In Q2, the legal market endured its largest quarterly drop in demand since 2009, leading the Peer Monitor Economic Index (PMI) to drop dramatically as well
The first quarter of 2020 was able to stay strong in the face a COVID-19 pandemic that was still in its infancy in the United States. However, as stay-at-home orders, court closures, and broader business shutdowns roiled the economy during the second quarter, the legal market was unable to remain as steadfast, enduring its largest quarterly drop in legal demand since 2009, in the throes of the Great Recession.
As a result, the Thomson Reuters Peer Monitor Economic Index (PMI) declined by 6 points to 51 in the second quarter of this year.
On average, legal demand decreased by 5.9%, relative to the second quarter of the previous year. Likewise, and as a result of significant growth in lawyer headcount over the preceding 12 months, productivity across all fee earners contracted by 7.2%.

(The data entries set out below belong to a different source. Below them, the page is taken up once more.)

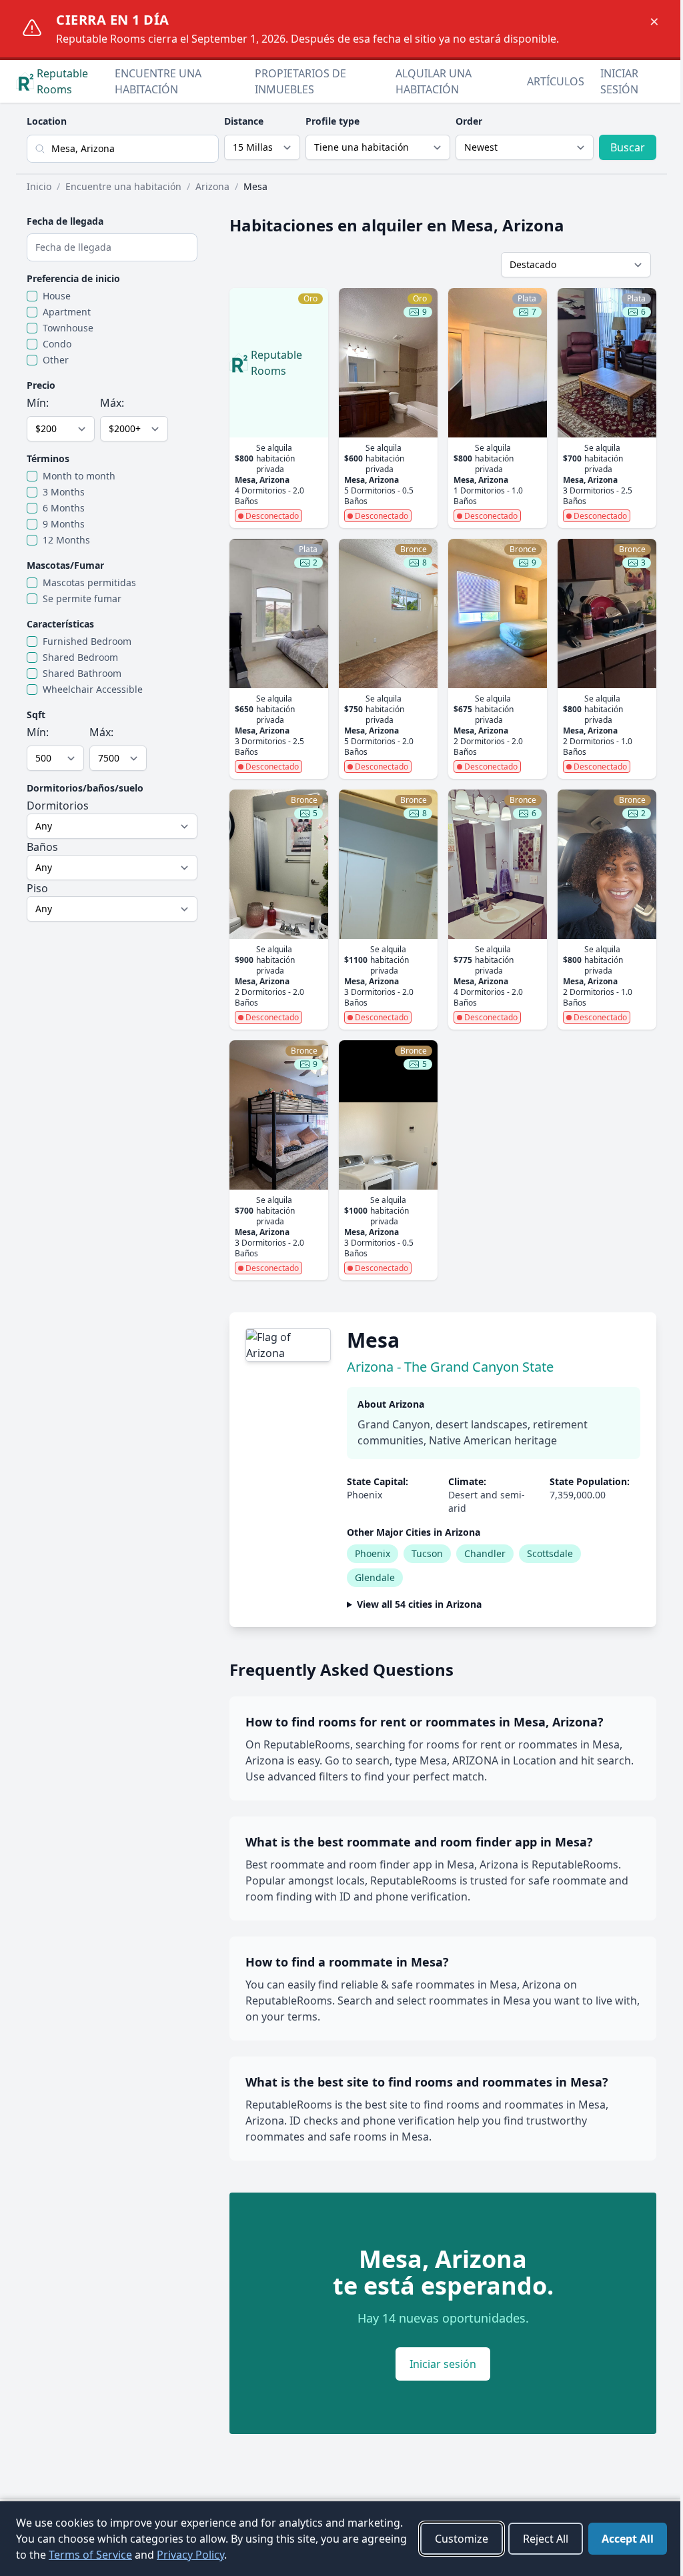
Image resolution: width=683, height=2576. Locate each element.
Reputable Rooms (62, 81)
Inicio (39, 186)
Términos (48, 458)
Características (60, 623)
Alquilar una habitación (434, 81)
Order (469, 121)
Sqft (36, 714)
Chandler (485, 1553)
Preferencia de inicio (73, 278)
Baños (42, 847)
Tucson (427, 1553)
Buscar (627, 147)
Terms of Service (157, 2554)
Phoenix (372, 1553)
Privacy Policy (257, 2554)
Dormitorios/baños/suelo (85, 788)
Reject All (535, 2538)
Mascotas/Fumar (65, 565)
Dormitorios (58, 805)
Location (47, 121)
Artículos (555, 81)
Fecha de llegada (65, 221)
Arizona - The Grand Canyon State (450, 1367)
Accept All (618, 2538)
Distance (243, 121)
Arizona (212, 186)
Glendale (375, 1577)
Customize (451, 2538)
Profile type (332, 121)
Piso (37, 888)
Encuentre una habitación (158, 81)
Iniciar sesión (619, 81)
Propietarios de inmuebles (300, 81)
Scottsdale (550, 1553)
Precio (41, 385)
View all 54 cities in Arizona (419, 1604)
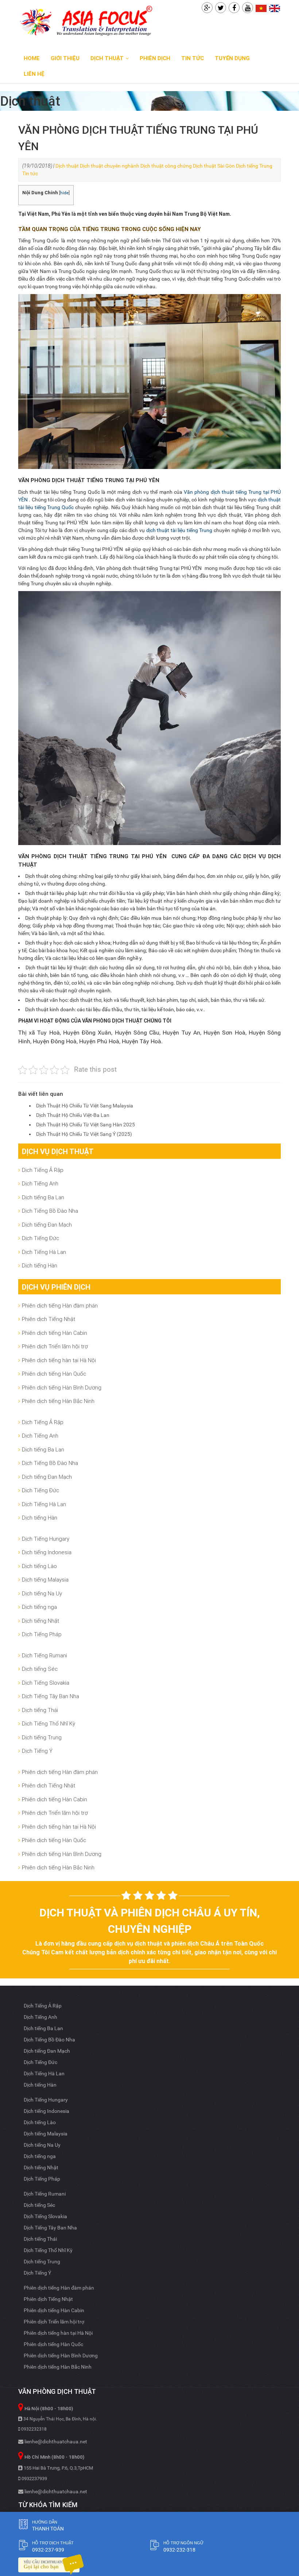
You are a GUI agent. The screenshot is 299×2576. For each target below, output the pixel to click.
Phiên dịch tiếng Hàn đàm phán (60, 1305)
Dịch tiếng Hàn (39, 1265)
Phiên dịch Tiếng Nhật (48, 1319)
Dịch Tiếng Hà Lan (44, 1251)
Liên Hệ (34, 73)
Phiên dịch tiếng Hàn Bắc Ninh (58, 1401)
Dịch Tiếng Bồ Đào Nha (50, 1210)
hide (64, 192)
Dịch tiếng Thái (40, 1710)
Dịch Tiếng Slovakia (45, 1682)
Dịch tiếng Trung (254, 166)
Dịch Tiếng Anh (40, 1183)
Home (32, 58)
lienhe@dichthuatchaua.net (55, 2441)
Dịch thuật (67, 166)
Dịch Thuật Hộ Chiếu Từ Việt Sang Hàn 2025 (85, 1124)
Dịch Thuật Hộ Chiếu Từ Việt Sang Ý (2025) (84, 1134)
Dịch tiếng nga (39, 1606)
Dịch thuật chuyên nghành (109, 166)
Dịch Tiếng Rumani (44, 1655)
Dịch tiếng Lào (39, 1566)
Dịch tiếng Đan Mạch (47, 1224)
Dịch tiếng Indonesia (46, 1552)
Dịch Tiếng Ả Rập (42, 1169)
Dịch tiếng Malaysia (45, 1579)
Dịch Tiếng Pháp (42, 1634)
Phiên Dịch (155, 58)
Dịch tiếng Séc (40, 1668)
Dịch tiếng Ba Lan (43, 1197)
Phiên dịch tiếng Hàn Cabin (54, 1332)
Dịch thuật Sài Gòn (214, 166)
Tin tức (192, 58)
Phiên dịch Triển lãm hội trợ (55, 1346)
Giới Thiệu (65, 58)
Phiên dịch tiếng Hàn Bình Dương (61, 1387)
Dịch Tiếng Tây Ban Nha (50, 1696)
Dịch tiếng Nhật (40, 1620)
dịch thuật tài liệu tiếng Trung (179, 530)
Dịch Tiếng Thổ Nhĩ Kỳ (48, 1723)
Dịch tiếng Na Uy (42, 1593)
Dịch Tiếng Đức (40, 1238)
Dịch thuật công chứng (166, 166)
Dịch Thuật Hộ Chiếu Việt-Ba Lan (72, 1115)
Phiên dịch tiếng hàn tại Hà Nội (59, 1360)
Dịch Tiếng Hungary (45, 1538)
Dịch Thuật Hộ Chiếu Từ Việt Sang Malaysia (84, 1106)
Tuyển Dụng (232, 58)
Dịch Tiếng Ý (37, 1750)
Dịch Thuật (107, 58)
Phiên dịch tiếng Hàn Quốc (54, 1373)
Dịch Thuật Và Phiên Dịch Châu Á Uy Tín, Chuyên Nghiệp (149, 1921)
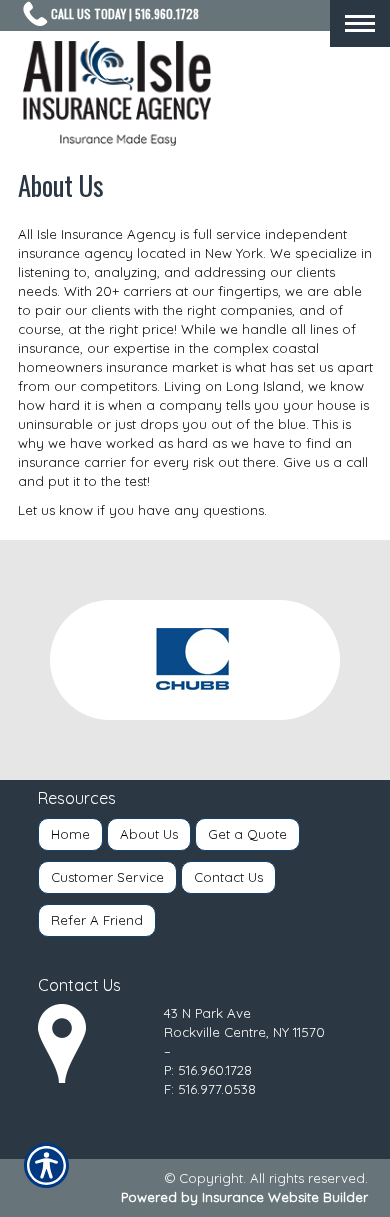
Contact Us (228, 877)
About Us (149, 834)
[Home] (117, 94)
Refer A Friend (97, 920)
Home (70, 834)
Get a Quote (247, 834)
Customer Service (107, 877)
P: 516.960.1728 (208, 1070)
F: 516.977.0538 (210, 1089)
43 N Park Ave (207, 1013)
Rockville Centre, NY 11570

Interestingly, however, the declines did not affect all lawyer titles equally. In fact, partners have begun completing a higher proportion of work by volume, leading to a couple of theories as to why this may be happening. In a depressed market, partners under pressure turned to a “eat-what-you-kill” mindset and focus on staying the course to achieve their own billable hour goals. Another theory is that law firm clients, themselves under tremendous and often complex pressures, have an increased need for advisory services that cannot be completed by less experienced lawyers.
Whatever the reason, this shift resulted in worked rate growth coming in at an all-time high in Q2. The average worked rate charged across the market was 5.2% higher than at the same point last year, a full percentage point higher than growth levels recorded during the first quarter.
You can download a full copy of the Q2 2020 PMI report here.
In an effort to maintain cash, law firm leaders have rapidly cut expenditures during the demand downturn. While furloughs and layoffs have not yet become pervasive among lawyer ranks, they are more widespread among support staff. Many overhead expenses — like office expenses declining 5.6% — have seen significant decreases in spend as lawyers are slow to return to the workplace. Similarly, the marketing & business development category saw the largest decreases by an average of nearly 20% on a rolling 12-month basis. And direct expense growth has decreased to 2.3%, while overhead expenses are essentially flat when compared with last year.
“These are unprecedented times for the legal industry,” said Mike Abbott, vice president in Market Insights and Thought Leadership at Thomson Reuters. “While many firms are successfully adjusting their business models to work-from-home, they are still subject to the volatility and uncertainty surrounding their clients as well as the overall economy.”
Law firms also are making rapid adjustments to better suit the current conditions, such as investing in productivity-enhancing technologies — like collaborative and remote work solutions — while reducing expenses in other areas such as overhead, Abbott said.
“More uncertainty lies ahead in coming months,” he added. “But firms are clearly making efforts to improve efficiency and flexibility to deal with what’s to come.”